From 1965 to 2006, there were about 2.2 million tank car shipments of chlorine, and only 788 accidents involving them occurred.

Many Questions About Railroad Escape Respirator Proposal

The proposal published by the Federal Railroad Administration is unworkable as written because it would require performance that currently approved escape respirators aren't tested for, ISEA and others said in their comments.

Comments posted Monday and in recent days about the Federal Railroad Administration's proposed Emergency Escape Breathing Apparatus rule contend the rule is unworkable as currently written for several reasons.
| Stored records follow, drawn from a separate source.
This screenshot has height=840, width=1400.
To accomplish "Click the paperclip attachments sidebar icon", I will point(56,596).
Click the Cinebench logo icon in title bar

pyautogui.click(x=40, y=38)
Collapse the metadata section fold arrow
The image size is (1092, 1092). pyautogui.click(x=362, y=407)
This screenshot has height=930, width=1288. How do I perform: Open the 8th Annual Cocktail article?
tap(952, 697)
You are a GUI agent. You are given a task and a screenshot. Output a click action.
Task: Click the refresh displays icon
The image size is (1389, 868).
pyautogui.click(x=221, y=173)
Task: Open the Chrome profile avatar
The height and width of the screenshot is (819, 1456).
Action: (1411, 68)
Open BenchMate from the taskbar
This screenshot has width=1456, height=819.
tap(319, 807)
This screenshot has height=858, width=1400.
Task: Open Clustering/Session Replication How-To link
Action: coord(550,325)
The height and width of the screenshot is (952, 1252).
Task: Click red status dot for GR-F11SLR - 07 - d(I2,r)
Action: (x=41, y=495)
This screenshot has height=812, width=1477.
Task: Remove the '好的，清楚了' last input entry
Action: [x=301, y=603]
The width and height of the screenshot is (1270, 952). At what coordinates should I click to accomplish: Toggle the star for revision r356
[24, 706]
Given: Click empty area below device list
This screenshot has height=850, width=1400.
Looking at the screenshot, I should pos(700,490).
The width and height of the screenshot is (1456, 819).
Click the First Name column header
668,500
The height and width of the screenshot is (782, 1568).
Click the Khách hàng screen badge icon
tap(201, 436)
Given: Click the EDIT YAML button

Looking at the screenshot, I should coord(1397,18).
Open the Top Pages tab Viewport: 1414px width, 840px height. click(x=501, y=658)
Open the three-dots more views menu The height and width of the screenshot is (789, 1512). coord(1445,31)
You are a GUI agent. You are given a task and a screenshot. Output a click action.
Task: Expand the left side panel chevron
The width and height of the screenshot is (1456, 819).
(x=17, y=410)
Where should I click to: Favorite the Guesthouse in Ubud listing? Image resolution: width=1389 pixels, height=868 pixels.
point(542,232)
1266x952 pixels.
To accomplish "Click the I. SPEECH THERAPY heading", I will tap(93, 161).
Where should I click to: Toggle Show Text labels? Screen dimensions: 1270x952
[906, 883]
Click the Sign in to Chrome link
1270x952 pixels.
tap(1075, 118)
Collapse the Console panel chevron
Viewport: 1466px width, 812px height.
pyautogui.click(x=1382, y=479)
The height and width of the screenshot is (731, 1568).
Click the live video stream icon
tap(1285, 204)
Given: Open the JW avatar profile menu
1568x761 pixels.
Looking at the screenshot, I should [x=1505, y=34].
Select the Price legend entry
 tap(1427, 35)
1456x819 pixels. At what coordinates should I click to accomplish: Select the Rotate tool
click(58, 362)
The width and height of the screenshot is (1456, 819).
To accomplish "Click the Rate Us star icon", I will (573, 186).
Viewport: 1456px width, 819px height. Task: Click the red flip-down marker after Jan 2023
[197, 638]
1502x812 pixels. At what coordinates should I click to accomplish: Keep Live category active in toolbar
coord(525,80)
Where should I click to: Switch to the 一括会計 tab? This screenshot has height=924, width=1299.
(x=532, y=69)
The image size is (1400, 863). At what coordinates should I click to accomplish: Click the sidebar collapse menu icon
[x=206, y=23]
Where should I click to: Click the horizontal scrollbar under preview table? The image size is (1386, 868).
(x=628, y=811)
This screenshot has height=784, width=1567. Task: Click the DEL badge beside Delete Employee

The American Industrial Hygiene Association said the NPRM's proposed requirements to conduct and document pre-trip inspections of the respirators "is unnecessary and overly burdensome," and the International Safety Equipment Association pointed out that the NPRM calls for the escape respirators to be certified by NIOSH or ISO, but ISO is not a certifying body -- instead, it writes standards.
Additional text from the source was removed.